В начале 1974 года она заболела и поначалу даже обрадовалась этому.
«…отлежусь, отосплюсь, покончу с ненавистными домашними делами». Но этой малой радости хватило ненадолго: «Заброшенный, обездоленный мой отряд маячит у меня перед глазами. Они, мальчики, пленники, не могут до меня добраться».
В феврале ей неожиданно предоставили отпуск. И тогда она начала писать повесть.
Уже из первых ее писем мы убедились в том, что у нее острый, точный взгляд художника, что она свободно, уверенно, не всегда безупречно стилистически, но свободно и своеобразно владеет словом, ей есть о чем сказать, и мы уговаривали ее писать. Она возражала:
«Я свято верю в толстовское: надо писать, когда уже не можешь не писать. Отношение к печатному слову, несмотря на всяческую его профанацию, у меня благоговейное, как, например, к консерватории. Возможно, если, на Борькино счастье, я не сложу голову в какой-нибудь придорожной канаве, природное тяготение, подкрепленное жизненным опытом, запросится наружу. Препятствовать не стану, но не раньше, чем прорвется непроизвольно, само по себе выкрепшее в сознании, чувствах; петь не своим голосом не хочется. Верно и другое: откладывать надолго нельзя — время уходит».
Мать, ради которой она вернулась в Маркс, умерла в октябре 1972 года.
Обстановка в колонии стала нестерпимой. Она все острее, все безнадежнее ощущала одиночество.
«2 февраля 1974 г.
В Тарханах чаще встречались лица людей из числа посетителей музея. В Марксе почти нет лиц. Т. е. лица есть, но «подобие жалких лачуг». На вечерних сеансах в кино бывает страшно — так реагирует зритель на интимные сцены. Кажется, зал полон убийц. При ярком свете то же впечатление. Здесь большинство знает друг друга, как в деревне. Знает, что покупают на базаре и в магазинах, кто с кем встречается, как празднуют, где работают. «Как» деталь второстепенная. Здесь знают, что от кого ждать. Человек известен по главным параметрам и неожиданностями вроде бы не располагает. Совсем законченный, слепленный и словно умерший человек. Страшно видеть, как до конца определись судьбы моих бывших учеников. Тех, кто ходил на кружки и в походы, имел свою поэтическую страницу в юности, кончал вузы, начинал в НИИ… Теперь в Марксе — устойчивый провинциальный быт, хождение в гости по субботам. В целом — грустно.
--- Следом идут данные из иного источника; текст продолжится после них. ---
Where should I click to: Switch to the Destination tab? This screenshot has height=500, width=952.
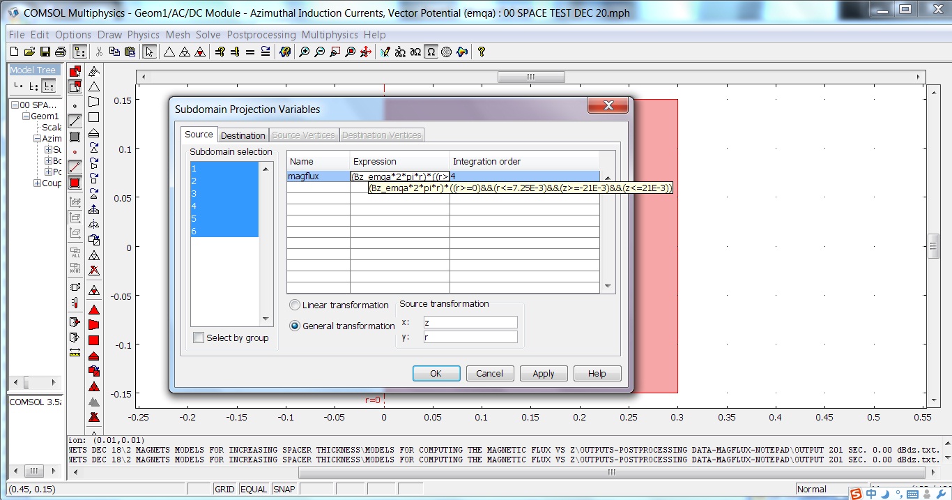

Сколько бродило в каждом, когда они сидели за партами, сколько погибших возможностей! Может быть, они прорастут в их детях?»
В этом письме она признавалась:
«…Больше не в силах уже молчать. Впечатления такого рода, что утаивать их преступно. Три года — достаточный срок… чтобы разобраться, проверить истинность своих представлений на практике. Сейчас я вроде перенасыщенного раствора на стадии кристаллизации. Пока не думаю, на какой предмет пишу, без определенного адреса и заявки. Лишь бы выговориться сполна, точно и честно. Я давно знаю, как вредны и отвратительны полуправды».
В последнем письме, которое мы получили (28 февраля 1974 г.), она писала, что живет «в обществе письменного стола… Не знаю, каковы будут результаты, пока меня мало это занимает… Главное, что называется, подперло, подошло под самое горло. Непременно надо выговориться, выписаться… Рассказать изустно — неловко, стыдно. «Так не бывает!» реакция слушателей. А я среди этого «не бывает» живу третий год. Не могу не верить своим глазам, ушам… Тем более что у меня нет никакой адаптации к привычному злу. Оно колется и жалит постоянно, а кожа, вместо того чтобы задубеть, становится все чувствительнее… Пока содержание вытекает на бумагу само собой, непроизвольно, и я не успела еще устать, а только радуюсь, что обрела наконец-то голос…»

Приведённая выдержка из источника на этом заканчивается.